EXERCISE INPUT =
_ _ _
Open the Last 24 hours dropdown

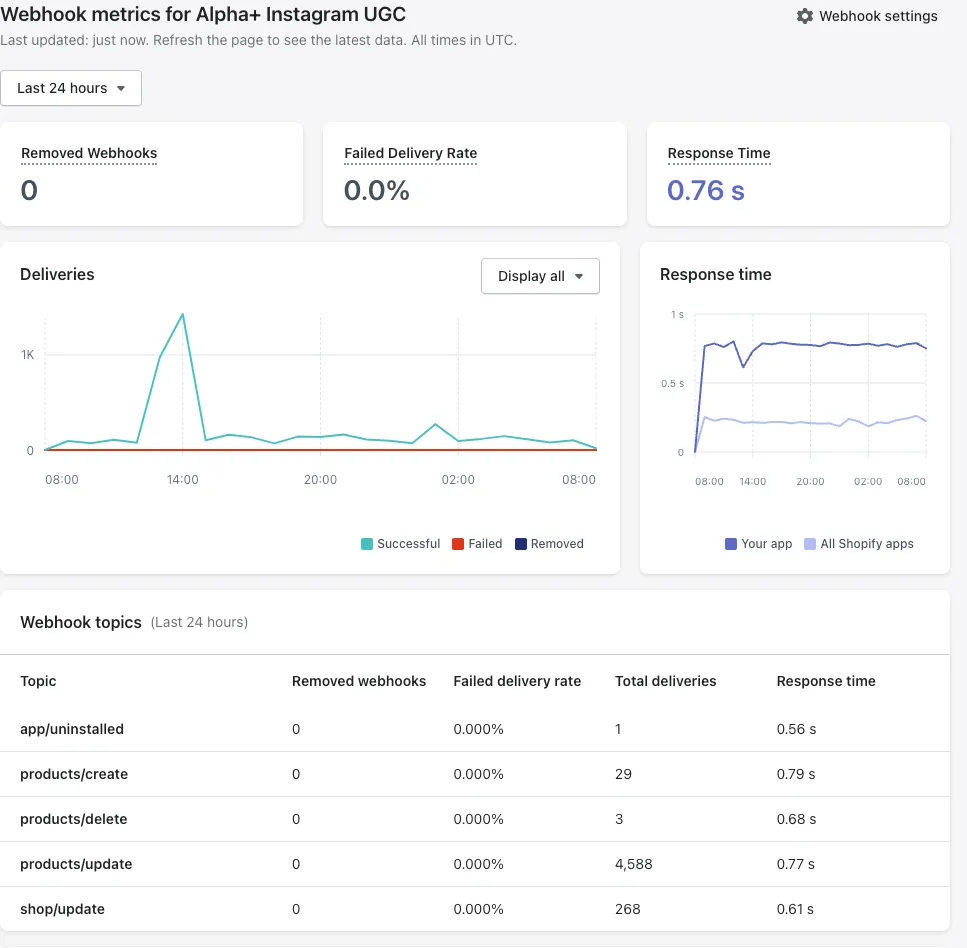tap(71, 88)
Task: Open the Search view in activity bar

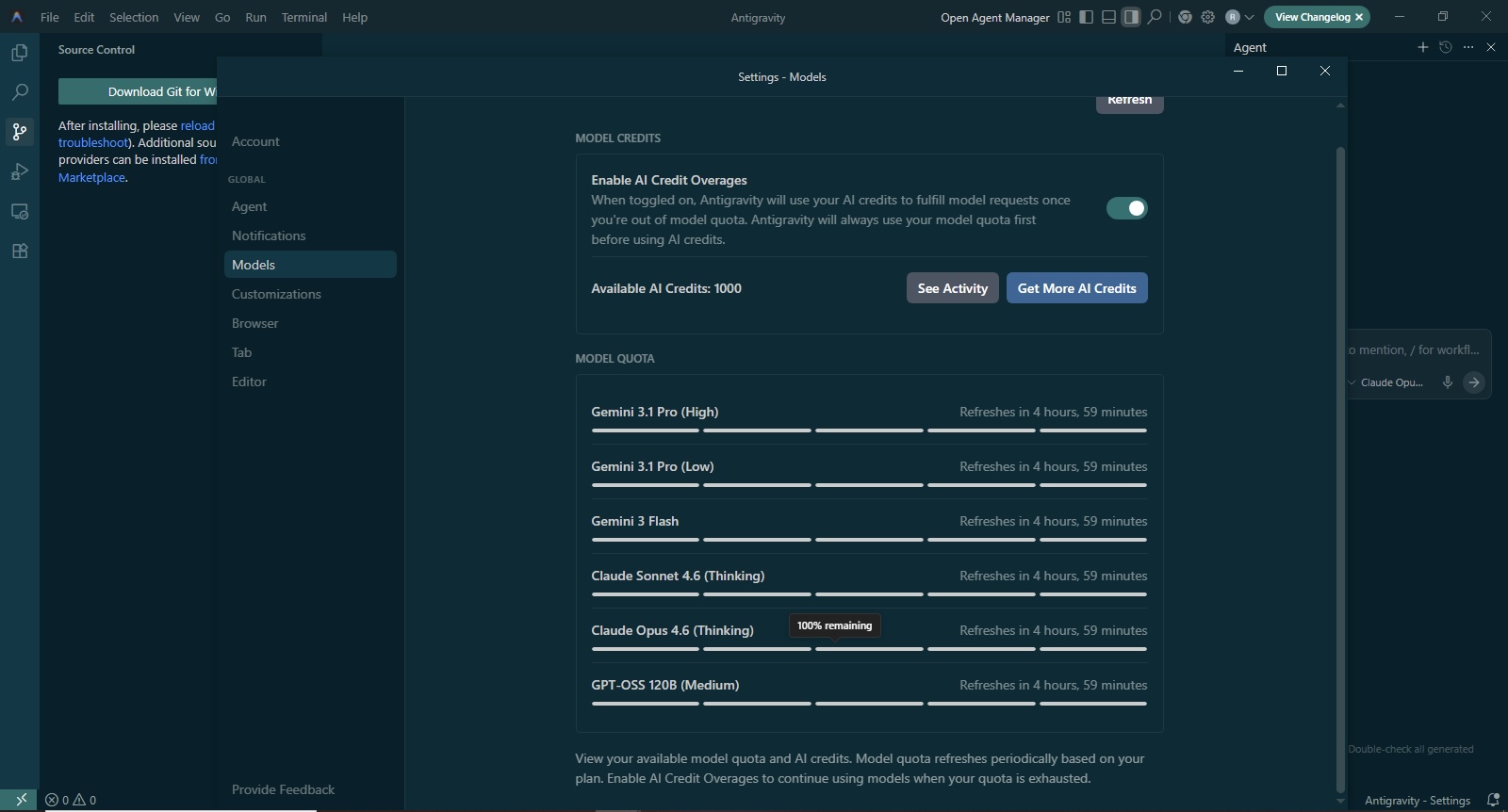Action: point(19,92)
_ _ _
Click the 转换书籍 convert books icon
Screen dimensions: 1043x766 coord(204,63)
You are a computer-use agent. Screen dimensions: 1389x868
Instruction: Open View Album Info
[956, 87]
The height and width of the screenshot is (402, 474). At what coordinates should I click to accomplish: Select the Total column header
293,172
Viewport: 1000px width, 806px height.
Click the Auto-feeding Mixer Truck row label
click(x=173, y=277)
_ _ _
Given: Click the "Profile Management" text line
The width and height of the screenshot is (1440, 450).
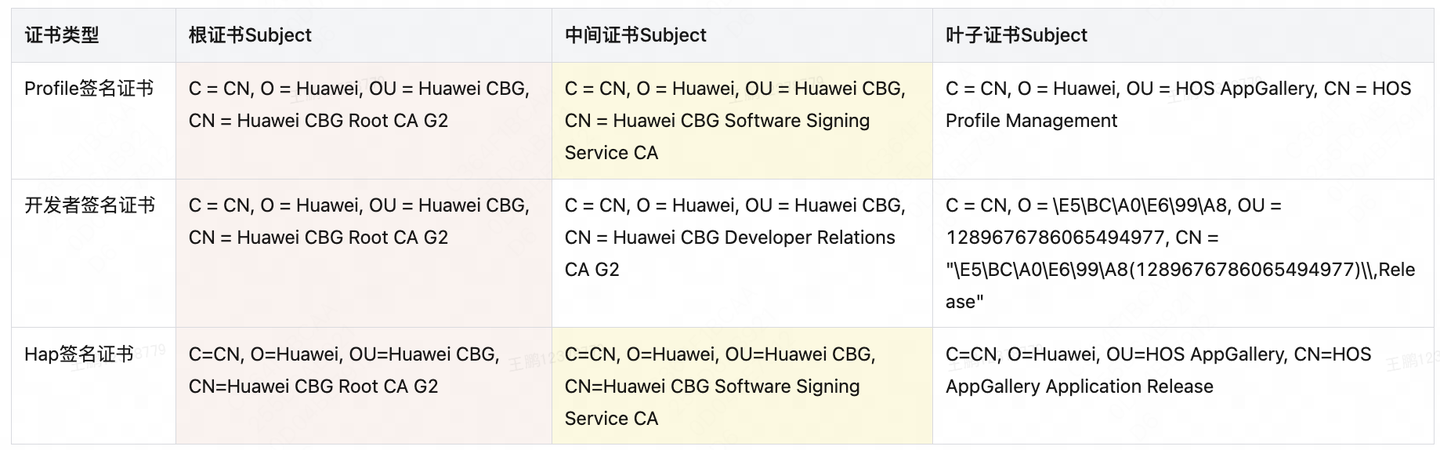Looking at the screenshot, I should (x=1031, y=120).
_ _ _
TASK GOAL =
For the listing above, print only the lines starting at the line containing "Instruction: Open View Album Info" and ending at the line containing "Viewport: 1000px width, 806px height.", exactly, both included.

SOLUTION TO THIS EXERCISE =
Instruction: Open View Album Info
[956, 87]
The height and width of the screenshot is (402, 474). At what coordinates should I click to accomplish: Select the Total column header
293,172
Viewport: 1000px width, 806px height.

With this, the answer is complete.